**Work to complete:** Everything from the line that contains "Given: Click the CAPITOL label entry" to the end of the listing below, both ends included, is to be transcribed word for word, and nothing else.

______

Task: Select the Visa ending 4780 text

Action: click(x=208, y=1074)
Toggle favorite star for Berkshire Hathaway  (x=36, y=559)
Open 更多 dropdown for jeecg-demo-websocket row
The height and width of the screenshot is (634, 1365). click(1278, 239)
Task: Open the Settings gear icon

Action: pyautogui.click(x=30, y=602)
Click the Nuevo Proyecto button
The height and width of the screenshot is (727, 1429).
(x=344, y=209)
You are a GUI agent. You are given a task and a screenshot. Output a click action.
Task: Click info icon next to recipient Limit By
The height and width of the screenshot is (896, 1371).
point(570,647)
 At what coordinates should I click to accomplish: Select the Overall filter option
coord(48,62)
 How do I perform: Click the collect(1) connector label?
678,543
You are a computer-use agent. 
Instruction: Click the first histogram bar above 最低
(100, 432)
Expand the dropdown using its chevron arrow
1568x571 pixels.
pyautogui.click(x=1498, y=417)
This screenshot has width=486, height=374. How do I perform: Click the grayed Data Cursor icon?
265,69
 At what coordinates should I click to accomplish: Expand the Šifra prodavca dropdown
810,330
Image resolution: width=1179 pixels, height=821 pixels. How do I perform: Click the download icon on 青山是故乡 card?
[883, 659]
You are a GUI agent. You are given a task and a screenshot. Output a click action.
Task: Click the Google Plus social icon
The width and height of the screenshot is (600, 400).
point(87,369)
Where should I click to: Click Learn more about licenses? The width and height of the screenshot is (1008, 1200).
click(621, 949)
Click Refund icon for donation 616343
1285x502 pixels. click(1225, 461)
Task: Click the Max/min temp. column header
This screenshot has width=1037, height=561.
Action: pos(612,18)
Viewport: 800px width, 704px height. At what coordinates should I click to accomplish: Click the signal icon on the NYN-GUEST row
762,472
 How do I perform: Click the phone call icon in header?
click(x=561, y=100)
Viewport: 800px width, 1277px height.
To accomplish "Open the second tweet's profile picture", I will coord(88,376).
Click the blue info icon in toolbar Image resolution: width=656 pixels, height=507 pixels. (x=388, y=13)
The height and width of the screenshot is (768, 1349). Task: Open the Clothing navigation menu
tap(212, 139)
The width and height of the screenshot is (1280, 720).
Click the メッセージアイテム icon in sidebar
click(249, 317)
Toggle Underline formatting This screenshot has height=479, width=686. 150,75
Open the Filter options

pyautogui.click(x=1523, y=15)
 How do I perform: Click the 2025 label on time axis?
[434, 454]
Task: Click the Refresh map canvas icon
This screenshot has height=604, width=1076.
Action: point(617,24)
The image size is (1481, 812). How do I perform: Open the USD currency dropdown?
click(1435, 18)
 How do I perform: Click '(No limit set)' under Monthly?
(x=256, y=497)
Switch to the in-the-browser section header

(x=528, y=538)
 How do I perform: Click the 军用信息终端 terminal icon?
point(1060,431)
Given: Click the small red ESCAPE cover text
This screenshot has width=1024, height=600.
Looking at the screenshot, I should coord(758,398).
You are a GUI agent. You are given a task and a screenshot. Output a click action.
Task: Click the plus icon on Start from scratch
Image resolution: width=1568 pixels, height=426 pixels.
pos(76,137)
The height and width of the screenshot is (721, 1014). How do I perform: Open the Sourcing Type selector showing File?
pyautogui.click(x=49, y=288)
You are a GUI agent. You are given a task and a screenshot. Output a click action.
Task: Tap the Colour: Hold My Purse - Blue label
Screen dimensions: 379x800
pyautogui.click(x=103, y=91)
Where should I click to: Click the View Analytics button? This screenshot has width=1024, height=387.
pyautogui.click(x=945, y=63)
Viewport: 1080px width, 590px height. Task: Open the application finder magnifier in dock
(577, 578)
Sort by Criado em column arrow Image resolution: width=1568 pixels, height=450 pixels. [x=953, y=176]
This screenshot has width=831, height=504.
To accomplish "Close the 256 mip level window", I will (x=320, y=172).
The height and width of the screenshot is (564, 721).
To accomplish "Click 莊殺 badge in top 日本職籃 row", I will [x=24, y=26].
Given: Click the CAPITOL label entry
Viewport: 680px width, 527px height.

______

**Your response:**
Given: Click the CAPITOL label entry
Viewport: 680px width, 527px height.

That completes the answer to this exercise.